Tony Perkins about to go on an existential trip in The Trial
Goodbye, 1962 and stay safe, everyone!


  1. The Manchurian Candidate is an excellent film, Angela Lansbury’s performance couldn’t be better but everyone is terrific if not quite her match.

    I am most definitely NOT a fan of Lawrence of Arabia however. O’Toole is very good, the cinematography is marvelous and what a cast but I was bored to tears by it. I realize I’m in the minority…but also that I’m not alone.

    There are some other really wonderful films in that list.

    Advise & Consent isn’t perfect but taking into consideration the period it was made a compact drama, and hey how often do you get to see Betty White play a Senator!

    The Days of Wine and Roses is magnificently acted but I can’t imagine ever wanting to watch it again. So grim.

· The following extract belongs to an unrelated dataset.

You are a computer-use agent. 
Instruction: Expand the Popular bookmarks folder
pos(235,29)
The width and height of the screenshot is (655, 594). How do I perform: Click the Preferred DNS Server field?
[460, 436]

    Lonely Are the Brave is such an unappreciated film. Its Douglas’s favorite of his film with what he considers his best performance and I don’t think he’s wrong. It’s at least one of his best.

    The 60’s Jimmy Stewart comedies like Mr. Hobbs and Dear Brigitte were hardly a stretch for him but they are pleasant watches.

    The Music Man is one of those rare stage to screen adaptations that manages to retain much of the original magic. Shirley Jones had such a beautifully pure voice.

    I LOVE How the West Was Won!! Big and occasionally lumbering but it’s also rollicking and endlessly entertaining. The most surprisingly simpatico pairing is Debbie Reynolds and Gregory Peck. On paper they seem an odd match and he’s almost a foot taller than she, though that’s handled well by the way they are shot, but they share a nice somewhat spiky onscreen chemistry and there’s a carnality to their scenes with her sly sexiness and him playing it rascally. I love that she’s the through line for the film too making it all into a piece at the end. The film is just loaded with performers that I love and the entire film is a visual treat.

    Those dialogs with your brother about these all-star epics are funny. I’ve had the same ones with my sister although she’s the older and I’m the one telling her to shut up and let me watch the film!

    1. I appreciate all your observations! I do admit I really have to be in the right frame of mind to watch Lawrence. I know some will disagree with you on How the West Was Won, but I'm with you on that one.